Publié le 6 janvier 2020 Lecture : 3 minutes.
Le 19 décembre, le journaliste béninois Ignace Sossou, collaborateur du Consortium international des journalistes d’investigation (ICIJ), est arrêté chez lui par la police républicaine. Après quatre jours de garde à vue et une perquisition à son domicile, il comparaît lors d’un procès éclair puis est condamné à 18 mois de prison ferme. Son avocat affirmera n’avoir pas eu le temps nécessaire à la préparation de sa défense.
« Harcèlement », disent-ils. Pas « diffamation »
La veille de son arrestation, le journaliste avait posté sur les réseaux sociaux des propos attribués au procureur de la République Mario Metonou, intervenant lors d’un forum organisé à Cotonou par Canal France International (CFI) – l’opérateur de la coopération médias française à destination des pays d’Afrique – pour débattre des « fake news ». Les propos relayés semblaient assez critiques de l’attitude du pouvoir béninois vis-à-vis de la liberté d’expression.
C’est avec ces quelques tweets qu’Ignace Sossou se retrouve alors dans le viseur du Procureur. Ce dernier accuse le journaliste d’avoir sorti ses propos de leur contexte et lui enjoint, épaulé par les équipes de CFI, de supprimer ces publications que ses yeux ne sauraient voir. Ignace Sossou refuse. La suite est désormais de triste notoriété. Ignace Sossou a été jugé coupable de « harcèlement par le biais d’une communication électronique », délit instauré dans le Code du numérique, aberration concoctée par le parlement. « Harcèlement », disent-ils. Pas « diffamation ».

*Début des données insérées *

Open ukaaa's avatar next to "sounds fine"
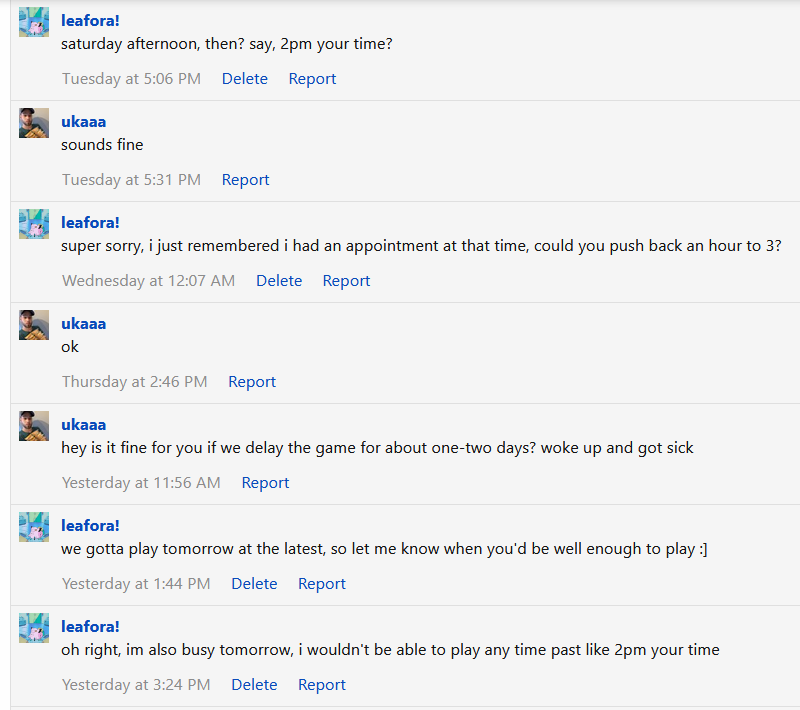Viewport: 800px width, 710px height. 34,123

Condamner Ignace Sossou pour harcèlement suppose qu’il est coutumier des publications incriminées à l’égard de son accusateur. Or, il n’y a pas d’antécédent connu de cette nature entre les deux protagonistes.
Par ailleurs, que le journaliste n’ait pas été assigné en diffamation est une preuve que les propos tels que tweets ne souffrent de nul relais mensonger. Tout le monde semble s’accorder sur ce détail de taille. Se plaindre devant un juge au motif que des propos ont été sortis de leur contexte paraît une accusation bien frivole.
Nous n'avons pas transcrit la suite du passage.